The Great Depression, which lasted from 1929 to the early 1940s, was a severe economic downturn caused by an over-extended stock market and a drought that struck the South. It was hardly a time in which some would consider opening a new business but that’s just what three immigrant brothers from Lebanon decided to do. In 1932, as the country was in financial ruin, a dress shop known as Mode O’Day was born. The idea was to manufacture dresses and sell them straight from stores to the customer, bypassing wholesalers and retailers, and passing the savings on to the customer.
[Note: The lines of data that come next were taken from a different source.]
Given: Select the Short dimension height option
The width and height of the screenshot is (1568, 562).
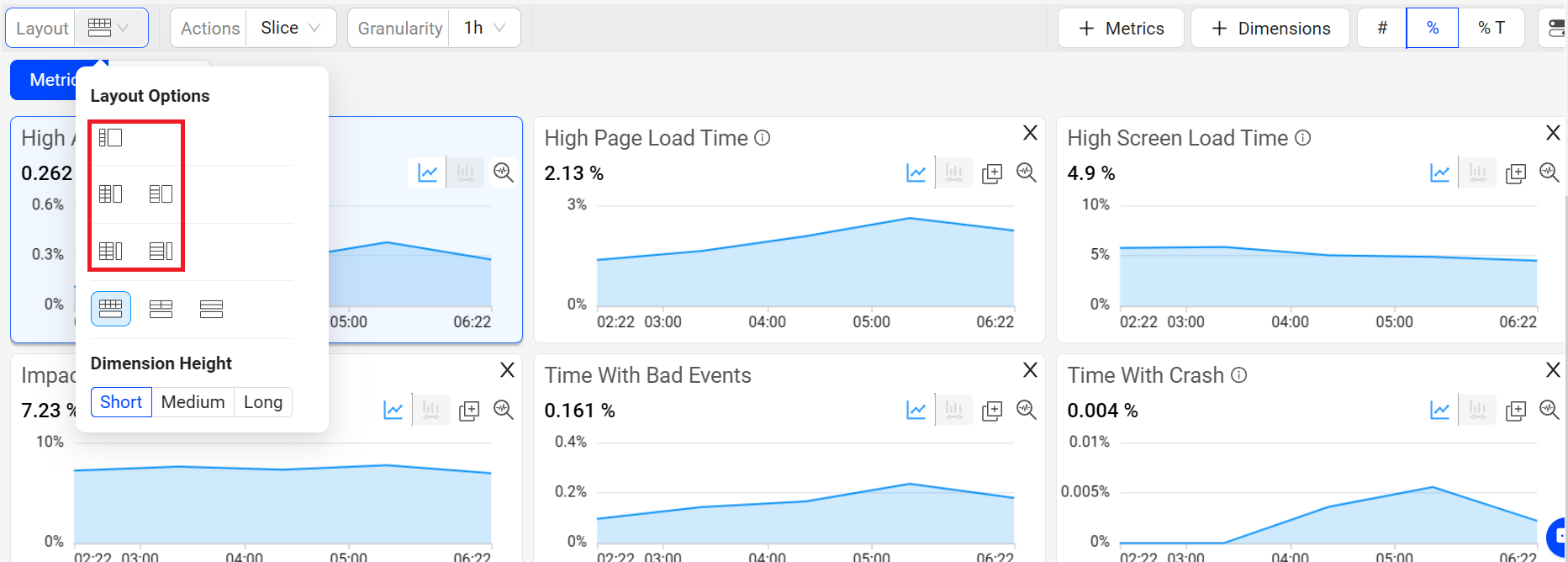Looking at the screenshot, I should click(x=121, y=402).
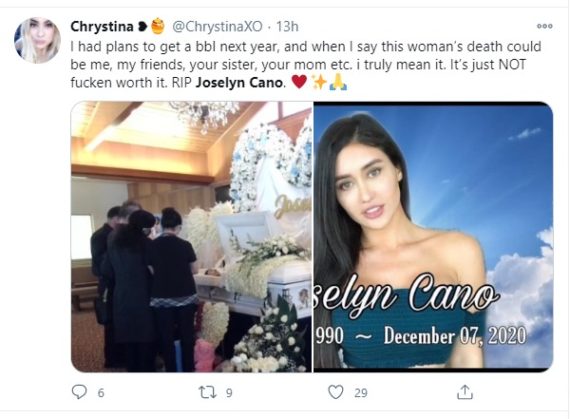The height and width of the screenshot is (419, 570).
Task: Open the 13h timestamp permalink
Action: 287,27
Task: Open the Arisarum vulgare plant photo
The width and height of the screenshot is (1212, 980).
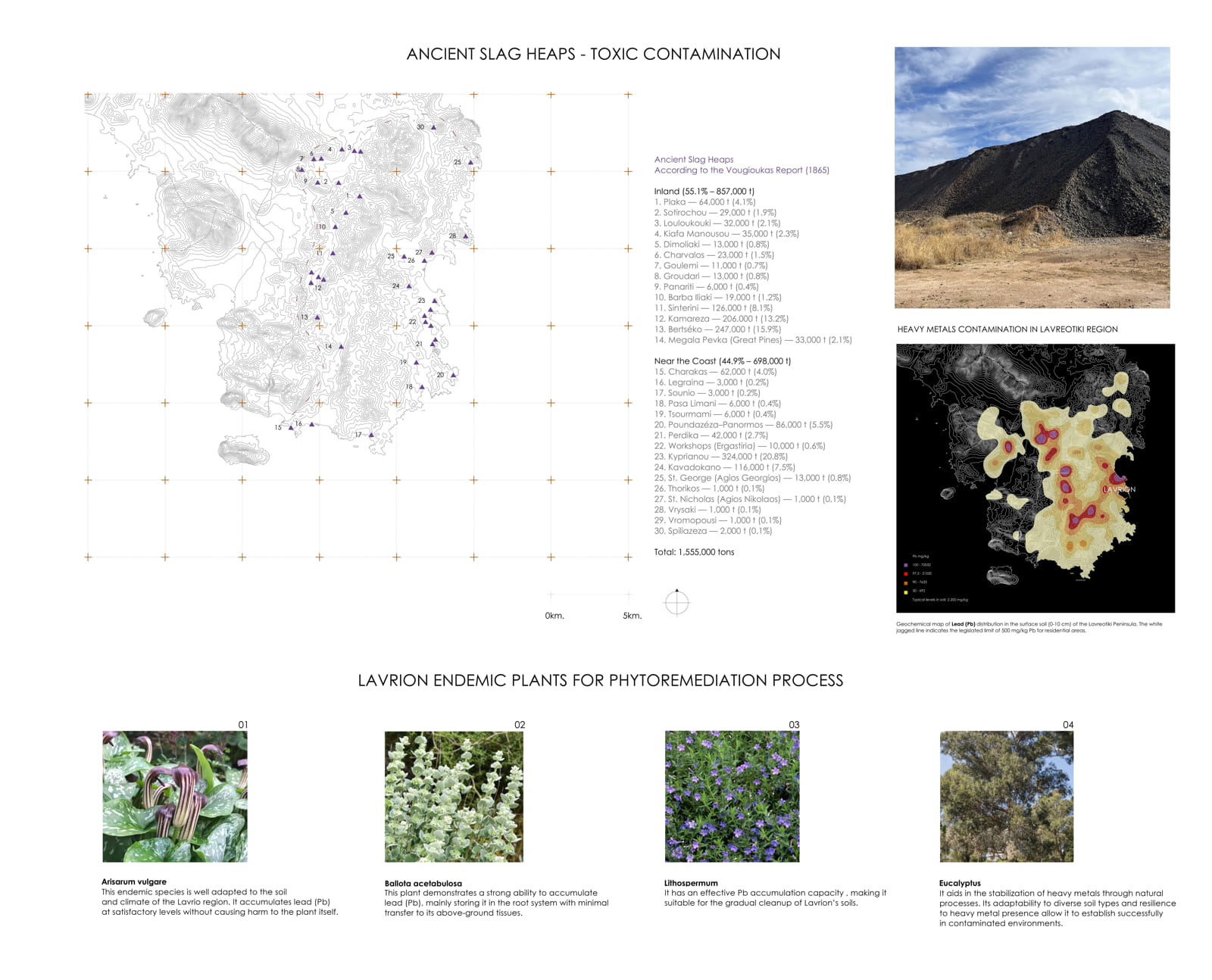Action: click(174, 796)
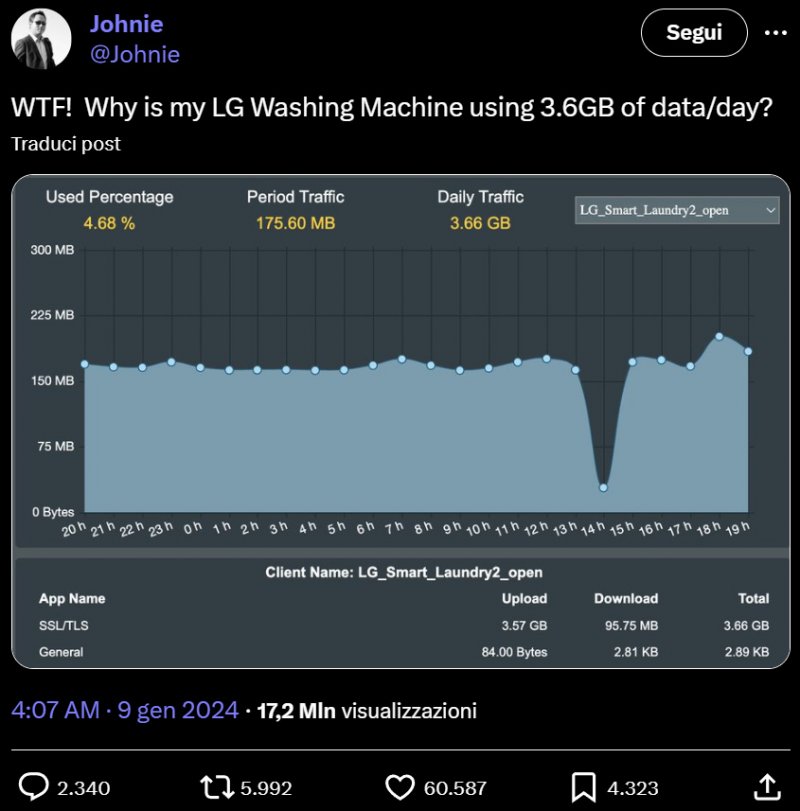Open the traffic chart image
800x811 pixels.
400,420
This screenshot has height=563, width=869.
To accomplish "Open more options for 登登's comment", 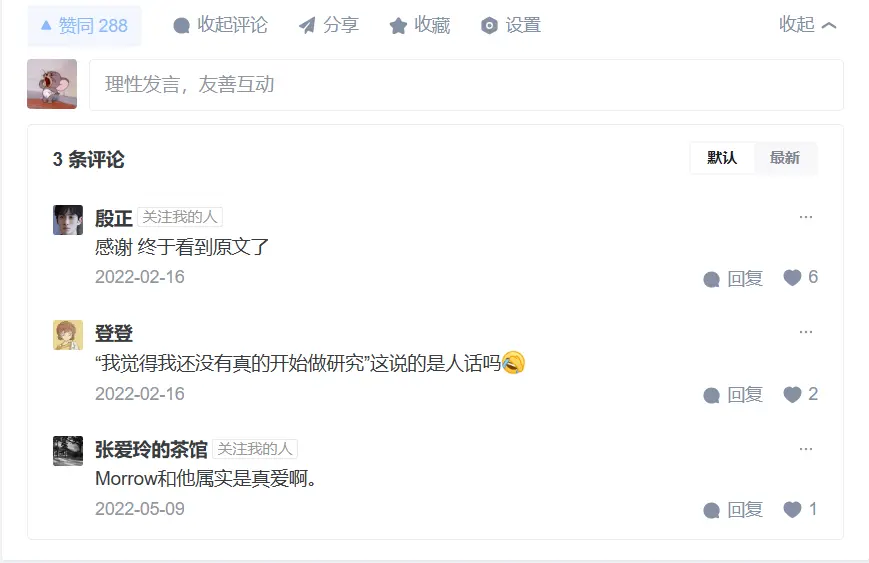I will point(806,331).
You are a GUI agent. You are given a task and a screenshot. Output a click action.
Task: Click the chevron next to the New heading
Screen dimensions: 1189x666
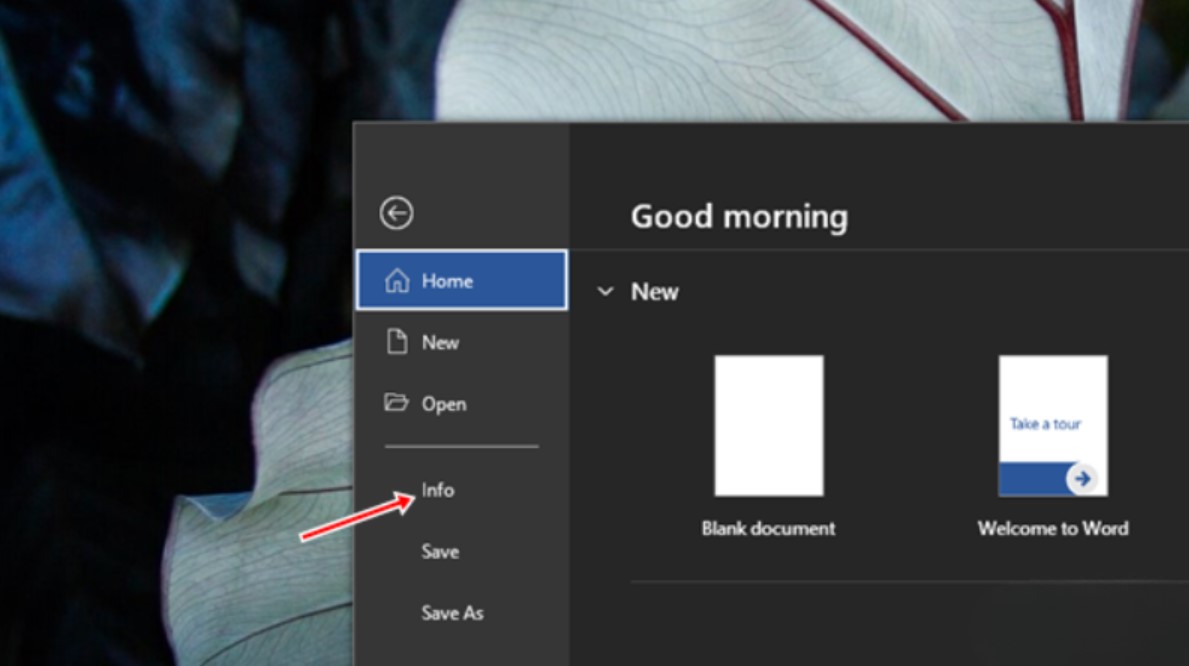coord(604,292)
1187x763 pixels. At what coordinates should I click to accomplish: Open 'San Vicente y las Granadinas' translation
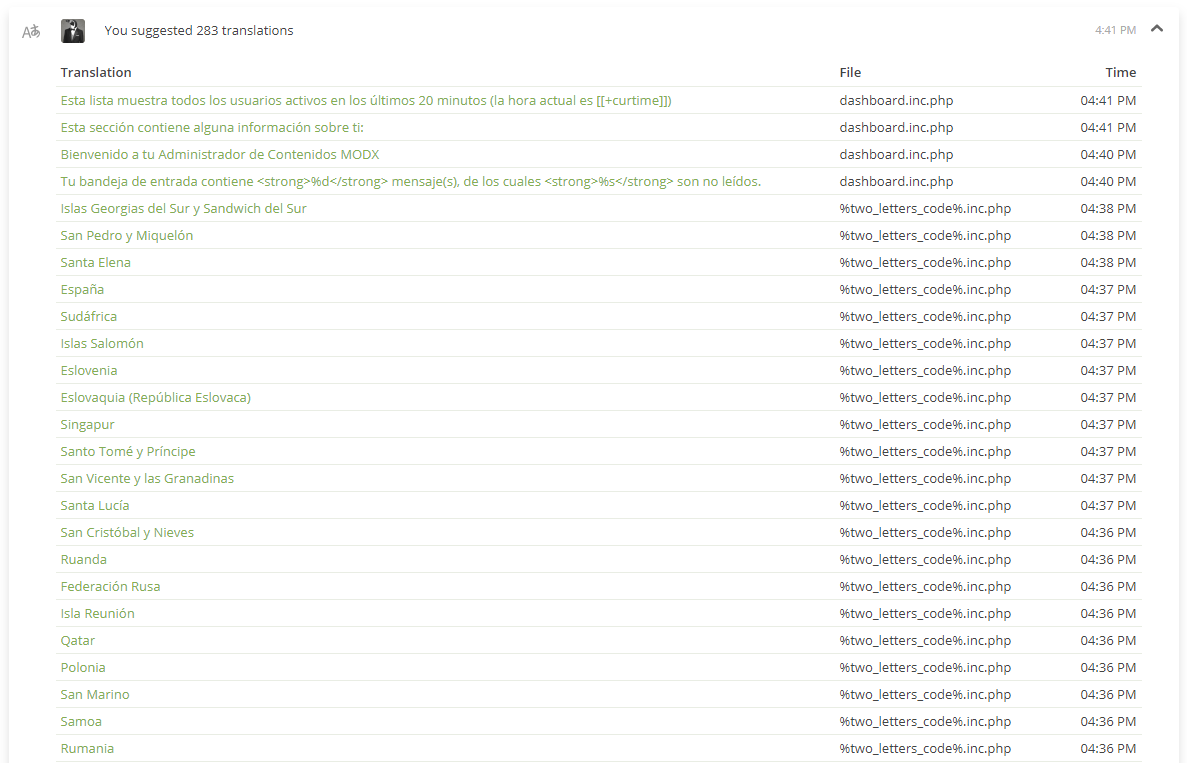click(x=147, y=478)
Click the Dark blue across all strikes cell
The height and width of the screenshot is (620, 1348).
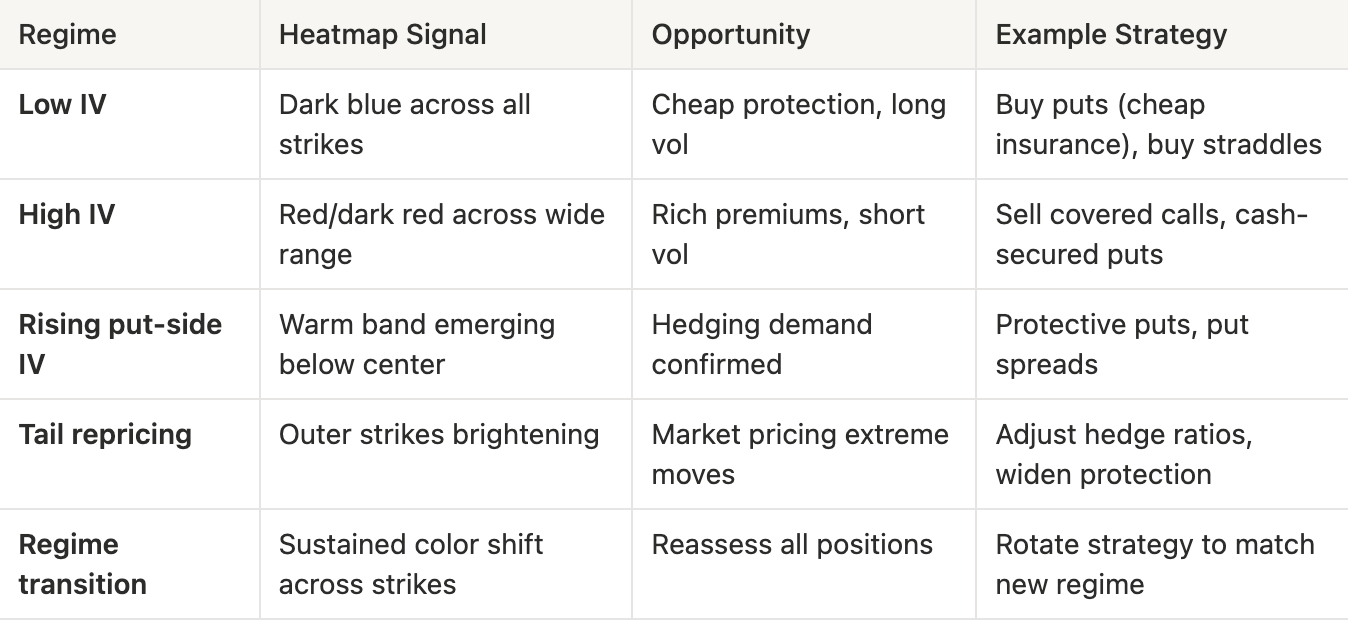[x=404, y=124]
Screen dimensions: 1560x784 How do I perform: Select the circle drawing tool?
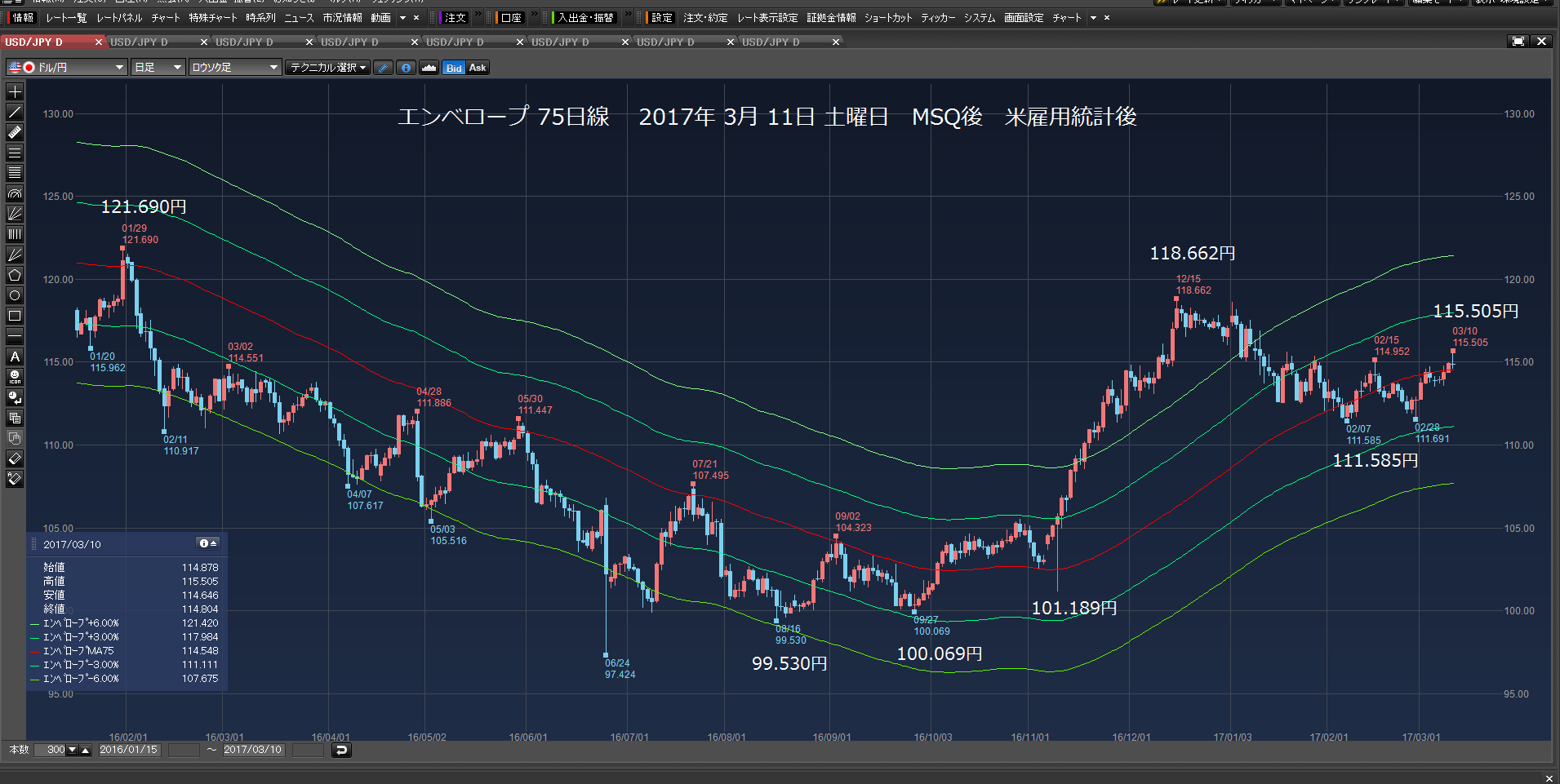(15, 295)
At one point, most dresses cost $1.
The first Mode O’Day shop was founded in Glendale, Ca. By the mid 1960s, there were over 700 stores in 30 states. The Mode O’Day corporation franchised most of these stores and also supplied the owners with the materials, such as dress displays, to get started. The small business owners would then purchase the dresses directly from the Utah factory.
The company was eventually purchased by the Gamble-Skagmo Corporation. Gamble-Skagmo owned many companies including retail chains, pharmacies and hardware stores. In 1980, Gamble-Skagmo was sold to the Wickes Corporation which went bankrupt in 1982.
Pollyanna’s was once the site of the early dress shop, Mode O’Day. The Museum has created a window display paying homage to the early women’s fashions born of the depression. The display features a female seamstress hard at work on a vintage ironing board. Her surroundings are a replica of dress shop.
Pollyanna’s is now a flower shop once owned by Sheila Brewer and since 2000, Carolyn West. West continues to own and operate Pollyanna’s providing the community with unique gifts and floral displays.